Madame Barbot, just before you start, perhaps I could very quickly address two issues.
On the first one about the Afghan pay, it's absolutely important for the international community, and indeed the Government of Afghanistan, to understand that the police must have a livable wage. Beyond that, they need to look at benefits for policing and in the justice sector broadly. Whether it's housing for individuals, schooling for children, loans to wives, or education for children, all of these sorts of benefits need to be looked at as a package if we're going to have a sustainable police organization. Right now, drug organizations that participate in the cultivation and the processing of opium pay much more on a daily basis than the police organization, so that's absolutely fundamental.

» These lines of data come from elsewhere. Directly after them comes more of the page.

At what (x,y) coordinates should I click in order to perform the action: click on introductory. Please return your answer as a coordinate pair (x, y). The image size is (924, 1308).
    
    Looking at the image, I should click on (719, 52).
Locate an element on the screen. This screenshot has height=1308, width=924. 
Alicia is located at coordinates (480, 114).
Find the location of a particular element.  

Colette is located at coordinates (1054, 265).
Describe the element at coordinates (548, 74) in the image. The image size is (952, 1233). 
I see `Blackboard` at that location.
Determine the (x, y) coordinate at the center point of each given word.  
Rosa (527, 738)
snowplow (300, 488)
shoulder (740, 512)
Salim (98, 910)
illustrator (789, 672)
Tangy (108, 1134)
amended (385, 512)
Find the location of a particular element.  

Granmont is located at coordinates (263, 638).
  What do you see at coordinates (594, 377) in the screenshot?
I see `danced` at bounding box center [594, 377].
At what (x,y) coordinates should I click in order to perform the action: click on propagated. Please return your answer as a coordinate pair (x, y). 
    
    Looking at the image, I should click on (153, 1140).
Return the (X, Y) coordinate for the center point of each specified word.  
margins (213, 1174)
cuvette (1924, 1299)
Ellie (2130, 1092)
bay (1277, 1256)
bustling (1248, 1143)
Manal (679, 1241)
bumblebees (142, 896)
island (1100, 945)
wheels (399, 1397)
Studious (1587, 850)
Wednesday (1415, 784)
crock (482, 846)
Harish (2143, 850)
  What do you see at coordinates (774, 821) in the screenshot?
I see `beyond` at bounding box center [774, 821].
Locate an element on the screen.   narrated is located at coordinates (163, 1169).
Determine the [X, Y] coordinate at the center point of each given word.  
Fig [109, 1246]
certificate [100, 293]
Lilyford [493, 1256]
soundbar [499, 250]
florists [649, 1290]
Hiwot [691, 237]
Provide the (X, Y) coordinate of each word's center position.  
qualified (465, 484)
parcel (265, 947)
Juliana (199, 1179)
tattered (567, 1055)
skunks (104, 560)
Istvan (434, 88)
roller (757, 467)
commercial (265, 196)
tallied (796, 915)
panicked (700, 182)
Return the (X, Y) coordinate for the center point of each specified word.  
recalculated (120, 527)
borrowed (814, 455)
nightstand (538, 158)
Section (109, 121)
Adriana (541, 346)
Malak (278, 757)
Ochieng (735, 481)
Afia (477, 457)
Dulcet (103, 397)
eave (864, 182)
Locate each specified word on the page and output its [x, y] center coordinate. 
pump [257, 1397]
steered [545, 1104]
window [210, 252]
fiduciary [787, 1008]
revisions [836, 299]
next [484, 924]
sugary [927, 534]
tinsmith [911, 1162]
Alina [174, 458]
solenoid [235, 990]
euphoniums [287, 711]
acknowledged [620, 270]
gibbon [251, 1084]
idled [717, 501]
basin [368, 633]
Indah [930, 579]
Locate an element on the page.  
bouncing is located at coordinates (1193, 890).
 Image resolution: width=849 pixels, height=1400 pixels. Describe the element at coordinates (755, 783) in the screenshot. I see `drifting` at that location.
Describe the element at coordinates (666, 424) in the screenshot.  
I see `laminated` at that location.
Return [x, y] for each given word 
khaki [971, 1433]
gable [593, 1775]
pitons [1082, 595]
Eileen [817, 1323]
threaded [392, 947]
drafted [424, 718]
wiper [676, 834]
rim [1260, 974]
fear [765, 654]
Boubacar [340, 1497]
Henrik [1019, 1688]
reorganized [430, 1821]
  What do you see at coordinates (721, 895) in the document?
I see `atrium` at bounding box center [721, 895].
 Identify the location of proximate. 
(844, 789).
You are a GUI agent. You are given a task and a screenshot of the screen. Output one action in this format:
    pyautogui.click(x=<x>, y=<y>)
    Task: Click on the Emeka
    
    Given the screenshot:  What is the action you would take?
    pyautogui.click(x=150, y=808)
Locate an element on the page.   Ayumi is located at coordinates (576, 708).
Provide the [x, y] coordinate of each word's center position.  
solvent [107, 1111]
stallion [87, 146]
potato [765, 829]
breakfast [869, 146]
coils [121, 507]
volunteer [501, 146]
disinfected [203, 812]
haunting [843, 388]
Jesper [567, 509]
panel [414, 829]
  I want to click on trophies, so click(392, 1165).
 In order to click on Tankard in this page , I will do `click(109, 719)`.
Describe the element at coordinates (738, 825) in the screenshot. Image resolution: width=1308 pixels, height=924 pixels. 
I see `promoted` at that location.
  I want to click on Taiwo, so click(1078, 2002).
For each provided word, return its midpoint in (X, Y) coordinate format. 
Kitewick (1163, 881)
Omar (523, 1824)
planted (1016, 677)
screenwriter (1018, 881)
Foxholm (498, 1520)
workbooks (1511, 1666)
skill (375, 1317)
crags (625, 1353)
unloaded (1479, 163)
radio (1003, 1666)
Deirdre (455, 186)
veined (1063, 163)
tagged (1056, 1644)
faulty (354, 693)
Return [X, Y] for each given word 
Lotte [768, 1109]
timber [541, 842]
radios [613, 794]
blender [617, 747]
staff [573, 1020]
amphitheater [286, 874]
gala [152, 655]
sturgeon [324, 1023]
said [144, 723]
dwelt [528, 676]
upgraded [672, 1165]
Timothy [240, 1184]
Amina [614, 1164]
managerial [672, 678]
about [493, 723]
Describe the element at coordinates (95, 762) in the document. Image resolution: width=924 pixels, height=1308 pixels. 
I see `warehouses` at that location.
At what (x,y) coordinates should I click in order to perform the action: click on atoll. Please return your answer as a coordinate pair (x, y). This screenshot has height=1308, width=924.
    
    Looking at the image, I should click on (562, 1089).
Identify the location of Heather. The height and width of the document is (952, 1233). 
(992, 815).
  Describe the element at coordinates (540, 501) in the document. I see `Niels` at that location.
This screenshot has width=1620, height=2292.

In terms of the ongoing assessment, we've had a commitment identified of ten people for the provincial reconstruction team. We're looking at other ways in which we can contribute, but I should explain that our slow rollout into reaching that figure of ten has been because of the security situation. First and foremost, we're totally reliant on the Canadian military to provide us with logistics and security. In the environment we're working in, and considering the frankly slow rollout of money that was being made available for development projects—that has now been corrected—it was ineffective and inefficient for us to have more than a couple of people there in the early months of the mission. We added up to four more when we could be productive without being a burden on the military, on which we were so reliant.
By the spring, it's our plan to increase to a capacity of ten in the mission. We are also looking at how we might explore participating with the Americans, with their contribution to the program, and with the likely EU mission that we anticipate in 2007, to which we hope to make a contribution on that side as well.